Although the Department of Political Science was not formally established until 1910, courses in what came to be known as the field of political science have been taught at the University of Michigan since 1860, when Thomas McIntyre Cooley began to offer classes on the Constitution within the Law Department. After 1865, courses in government were offered in the Department of History, reflecting the focus of history on political institutions, individuals, and events. Within this department, Charles Kendall Adams taught lecture courses in the growth of liberty in England and the history and characteristics of the Constitution of the United States. From 1872 to 1910, President James B. Angell taught classes in Public International Law and the History of Treaties which were available to students in both the Law Department and the Department of Literature, Science and the Arts (LS&A). In 1881, a School of Political Science was formed within LS&A with Adams as dean. The new school combined the curricula taught by these three men with other topics such as political economy, social science, sanitary science, comparative administrative law, and forestry administration. The school only lasted through the 1887-1888 academic year, however, dissolving as a result of administrative difficulties and the departures of Adams to Cornell in 1885 and temporarily of Cooley to the Interstate Commerce Commission in 1887.
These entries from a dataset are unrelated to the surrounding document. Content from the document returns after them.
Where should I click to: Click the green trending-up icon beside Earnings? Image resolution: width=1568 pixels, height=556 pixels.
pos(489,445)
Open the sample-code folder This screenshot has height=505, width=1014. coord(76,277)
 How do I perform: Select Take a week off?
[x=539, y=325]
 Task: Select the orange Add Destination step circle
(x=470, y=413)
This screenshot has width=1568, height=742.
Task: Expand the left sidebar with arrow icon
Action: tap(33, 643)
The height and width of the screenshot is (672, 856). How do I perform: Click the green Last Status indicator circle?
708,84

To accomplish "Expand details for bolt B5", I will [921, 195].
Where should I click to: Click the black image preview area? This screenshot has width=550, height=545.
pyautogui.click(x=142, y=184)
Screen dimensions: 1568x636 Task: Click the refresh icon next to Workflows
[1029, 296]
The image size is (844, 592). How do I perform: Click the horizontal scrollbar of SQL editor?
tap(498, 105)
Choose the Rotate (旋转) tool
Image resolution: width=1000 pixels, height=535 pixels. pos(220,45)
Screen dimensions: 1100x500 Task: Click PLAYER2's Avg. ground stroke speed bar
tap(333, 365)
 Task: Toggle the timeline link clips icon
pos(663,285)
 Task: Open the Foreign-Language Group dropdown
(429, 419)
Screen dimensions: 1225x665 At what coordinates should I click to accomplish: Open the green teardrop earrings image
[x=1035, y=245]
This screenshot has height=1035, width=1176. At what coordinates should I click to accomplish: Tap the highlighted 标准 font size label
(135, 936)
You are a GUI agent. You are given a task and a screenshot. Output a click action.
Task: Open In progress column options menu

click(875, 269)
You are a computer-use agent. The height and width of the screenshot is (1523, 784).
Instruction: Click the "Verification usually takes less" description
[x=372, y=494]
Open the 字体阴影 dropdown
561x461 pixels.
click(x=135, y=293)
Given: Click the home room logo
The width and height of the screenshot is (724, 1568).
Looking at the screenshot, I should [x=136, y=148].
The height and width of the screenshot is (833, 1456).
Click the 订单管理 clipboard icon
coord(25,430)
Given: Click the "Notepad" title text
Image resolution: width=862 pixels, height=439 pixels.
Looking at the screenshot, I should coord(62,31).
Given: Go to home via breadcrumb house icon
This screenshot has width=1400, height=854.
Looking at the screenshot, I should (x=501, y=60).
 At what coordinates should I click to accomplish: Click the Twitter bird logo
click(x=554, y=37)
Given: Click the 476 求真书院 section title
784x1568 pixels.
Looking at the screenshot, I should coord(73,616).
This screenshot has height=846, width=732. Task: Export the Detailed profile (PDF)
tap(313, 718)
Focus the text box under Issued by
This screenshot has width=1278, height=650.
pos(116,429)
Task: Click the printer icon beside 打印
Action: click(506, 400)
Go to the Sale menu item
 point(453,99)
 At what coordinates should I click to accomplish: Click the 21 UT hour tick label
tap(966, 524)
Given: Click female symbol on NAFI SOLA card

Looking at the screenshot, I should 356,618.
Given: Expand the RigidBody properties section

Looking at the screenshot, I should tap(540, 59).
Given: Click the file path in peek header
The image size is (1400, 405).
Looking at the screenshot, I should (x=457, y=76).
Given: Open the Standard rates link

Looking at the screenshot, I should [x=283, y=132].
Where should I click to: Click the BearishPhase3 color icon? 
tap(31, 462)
Once the School of Political Science was discontinued, courses in this subject were again taken over by the history department. With the retirement of President Angell in 1909, it was determined that a new faculty member should be appointed to teach his courses and this process led to the establishment of a new department within LS&A. In 1910, the Department of Political Science was established with Jesse Siddall Reeves appointed as its first professor. Reeves taught courses in American Government, Municipal Government, Public International Law, and the History of American Diplomacy. The courses proved quite popular and faculty appointments and student enrollment increased for several years. Joseph Hayden was the first to receive a Ph.D. from the department in 1915. The Center for Political Studies was formally created in 1970 within the Institute of Social Research with Professor Miller serving as the first director. In 1976, President Gerald R. Ford was appointed as an adjunct professor and came to campus to give presentations on foreign policy. In 1990, the chair of the department, Jack Walker, died in a car crash, which caused the Undergraduate Affairs Conference to be renamed the Walker Conference.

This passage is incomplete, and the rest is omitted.